(Pixel coordinate grounding data)
══════════

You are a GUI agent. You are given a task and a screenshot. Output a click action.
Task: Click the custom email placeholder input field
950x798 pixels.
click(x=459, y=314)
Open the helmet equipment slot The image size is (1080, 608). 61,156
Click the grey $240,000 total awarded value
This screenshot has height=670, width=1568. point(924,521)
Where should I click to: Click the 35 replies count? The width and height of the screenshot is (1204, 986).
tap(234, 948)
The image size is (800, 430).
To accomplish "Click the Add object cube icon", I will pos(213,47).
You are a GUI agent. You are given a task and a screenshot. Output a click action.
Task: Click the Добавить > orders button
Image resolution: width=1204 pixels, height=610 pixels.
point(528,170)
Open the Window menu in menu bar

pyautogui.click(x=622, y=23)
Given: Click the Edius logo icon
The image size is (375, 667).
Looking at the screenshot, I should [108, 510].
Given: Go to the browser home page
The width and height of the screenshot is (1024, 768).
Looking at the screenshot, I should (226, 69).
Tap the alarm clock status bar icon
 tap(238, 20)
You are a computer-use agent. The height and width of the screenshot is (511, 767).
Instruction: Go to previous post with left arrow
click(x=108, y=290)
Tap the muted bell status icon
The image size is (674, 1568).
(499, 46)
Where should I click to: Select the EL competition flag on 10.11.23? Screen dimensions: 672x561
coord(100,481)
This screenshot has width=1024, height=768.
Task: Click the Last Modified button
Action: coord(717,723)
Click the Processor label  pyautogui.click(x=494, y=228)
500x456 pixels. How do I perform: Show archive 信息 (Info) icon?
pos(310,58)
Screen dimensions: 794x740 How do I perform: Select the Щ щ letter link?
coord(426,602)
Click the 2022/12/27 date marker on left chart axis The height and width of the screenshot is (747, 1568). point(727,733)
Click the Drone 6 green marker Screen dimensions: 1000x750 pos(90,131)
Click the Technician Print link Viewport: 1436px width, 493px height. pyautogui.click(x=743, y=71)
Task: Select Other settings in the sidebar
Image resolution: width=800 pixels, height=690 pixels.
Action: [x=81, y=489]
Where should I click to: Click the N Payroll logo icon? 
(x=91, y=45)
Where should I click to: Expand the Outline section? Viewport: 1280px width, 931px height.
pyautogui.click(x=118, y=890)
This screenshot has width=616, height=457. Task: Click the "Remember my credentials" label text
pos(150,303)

══════════

Restate the data in full so that no line differs from the original.

Exercise result
You are a GUI agent. You are given a task and a screenshot. Output a click action.
Task: Click the custom email placeholder input field
950x798 pixels.
click(x=459, y=314)
Open the helmet equipment slot The image size is (1080, 608). 61,156
Click the grey $240,000 total awarded value
This screenshot has height=670, width=1568. point(924,521)
Where should I click to: Click the 35 replies count? The width and height of the screenshot is (1204, 986).
tap(234, 948)
The image size is (800, 430).
To accomplish "Click the Add object cube icon", I will pos(213,47).
You are a GUI agent. You are given a task and a screenshot. Output a click action.
Task: Click the Добавить > orders button
Image resolution: width=1204 pixels, height=610 pixels.
point(528,170)
Open the Window menu in menu bar

pyautogui.click(x=622, y=23)
Given: Click the Edius logo icon
The image size is (375, 667).
Looking at the screenshot, I should [108, 510].
Given: Go to the browser home page
The width and height of the screenshot is (1024, 768).
Looking at the screenshot, I should (226, 69).
Tap the alarm clock status bar icon
 tap(238, 20)
You are a computer-use agent. The height and width of the screenshot is (511, 767).
Instruction: Go to previous post with left arrow
click(x=108, y=290)
Tap the muted bell status icon
The image size is (674, 1568).
(499, 46)
Where should I click to: Select the EL competition flag on 10.11.23? Screen dimensions: 672x561
coord(100,481)
This screenshot has width=1024, height=768.
Task: Click the Last Modified button
Action: coord(717,723)
Click the Processor label  pyautogui.click(x=494, y=228)
500x456 pixels. How do I perform: Show archive 信息 (Info) icon?
pos(310,58)
Screen dimensions: 794x740 How do I perform: Select the Щ щ letter link?
coord(426,602)
Click the 2022/12/27 date marker on left chart axis The height and width of the screenshot is (747, 1568). point(727,733)
Click the Drone 6 green marker Screen dimensions: 1000x750 pos(90,131)
Click the Technician Print link Viewport: 1436px width, 493px height. pyautogui.click(x=743, y=71)
Task: Select Other settings in the sidebar
Image resolution: width=800 pixels, height=690 pixels.
Action: [x=81, y=489]
Where should I click to: Click the N Payroll logo icon? 
(x=91, y=45)
Where should I click to: Expand the Outline section? Viewport: 1280px width, 931px height.
pyautogui.click(x=118, y=890)
This screenshot has width=616, height=457. Task: Click the "Remember my credentials" label text
pos(150,303)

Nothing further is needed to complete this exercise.